As with the first issue, the taxpayer lost in part because the record did not support his allegations:
However, no corroborating documents supporting his testimony were admitted into the record. Petitioner also failed to provide any credible testimony or other evidence regarding the amount of his distributive share of partnership losses and the extent of any prior adjustments to his basis. Under these circumstances, we find petitioner’s generally uncorroborated testimony inadequate to establish his basis in RMSC; we also find his testimony inadequate to establish the extent to which he is entitled to a distributive share of any losses.
Facts at trial are key. The record that counsel makes is crucial. If the facts exist outside the record the court will generally not be able to consider those facts in resolving the dispute. Counsel must carefully consider when it wishes to bring facts to the attention of the court and pay attention carefully to evidence beyond testimony, especially when one would expect there to exist corroborating documentation that could have perhaps surfaced. Testimonial evidence can win an issue. For certain issues the court knows that limited, or no, written evidence may exist. The residence test for dependency exemption provides a common example of a situation in which little or no direct evidence often exists. With an issue where the absence of written evidence is common, the court readily accepts testimonial evidence after weighing the credibility of the testimony. By contrast, with issues in which one would expect documentary evidence, testimonial evidence often carries little weight because the absence of the documents itself undercuts the credibility of the testimony. There is an old case the Tax Court sometimes cites in these situations (Wichita Terminal Elevator Co. v Commissioner) which holds that where a party has the ability to bring forward evidence and it does not the failure to bring forward the evidence creates a presumption that the evidence would be unfavorable.
When dealing with settlements, it is important to put offers and acceptances in writing. As Keith discussed in the prior posts dealing with settlements, holding the government to a settlement that did not involve a statement in open court is very difficult. The failure here to accept the settlement prior to the preparation of the briefs may itself prove fatal to the settlement because of the argument that timing was a condition of the settlement but even without that fact the proof here lacked the kind of proof that has formed the basis of binding settlements in earlier cases with this issue.
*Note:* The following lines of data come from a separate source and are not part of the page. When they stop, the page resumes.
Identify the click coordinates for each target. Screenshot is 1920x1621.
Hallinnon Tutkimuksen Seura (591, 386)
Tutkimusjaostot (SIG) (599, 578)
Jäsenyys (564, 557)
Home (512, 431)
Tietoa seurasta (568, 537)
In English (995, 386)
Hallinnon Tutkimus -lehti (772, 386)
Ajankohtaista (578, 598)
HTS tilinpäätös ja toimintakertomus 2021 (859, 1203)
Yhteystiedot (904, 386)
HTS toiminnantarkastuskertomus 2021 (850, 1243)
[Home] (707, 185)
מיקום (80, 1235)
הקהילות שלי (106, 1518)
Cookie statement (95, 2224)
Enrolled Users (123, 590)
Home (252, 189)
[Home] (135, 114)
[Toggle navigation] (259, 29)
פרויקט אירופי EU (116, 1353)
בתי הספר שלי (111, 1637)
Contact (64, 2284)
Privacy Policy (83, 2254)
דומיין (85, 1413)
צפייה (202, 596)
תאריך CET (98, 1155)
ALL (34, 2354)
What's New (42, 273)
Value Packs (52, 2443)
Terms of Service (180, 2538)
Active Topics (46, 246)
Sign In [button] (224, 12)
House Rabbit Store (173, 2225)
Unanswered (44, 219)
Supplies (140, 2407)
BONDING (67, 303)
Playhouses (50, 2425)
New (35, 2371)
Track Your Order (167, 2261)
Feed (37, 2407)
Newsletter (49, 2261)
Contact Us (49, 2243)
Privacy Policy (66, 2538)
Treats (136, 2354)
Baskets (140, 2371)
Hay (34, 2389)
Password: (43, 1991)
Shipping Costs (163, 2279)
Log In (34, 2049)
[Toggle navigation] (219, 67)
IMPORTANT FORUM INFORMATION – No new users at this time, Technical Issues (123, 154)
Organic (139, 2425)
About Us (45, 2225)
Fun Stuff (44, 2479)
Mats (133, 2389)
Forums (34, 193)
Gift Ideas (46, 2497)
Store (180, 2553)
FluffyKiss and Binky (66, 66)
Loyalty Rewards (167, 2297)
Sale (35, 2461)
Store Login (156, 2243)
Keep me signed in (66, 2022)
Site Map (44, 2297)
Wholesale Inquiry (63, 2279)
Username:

If you want to bind the government, get the offer in writing and, if possible, get the terms before the Court in a manner that implicates the Court’s schedule. Remember that in addition to other considerations you face an argument that the attorney in the case did not have authority to settle the case without the permission of a manager. Here there was no proof of managerial consent to the settlement offer and that might have proved fatal had the issue moved further. The case also lacked the element of reliance. Petitioner showed little or no harm in reliance on the alleged settlement and no action taken in reliance.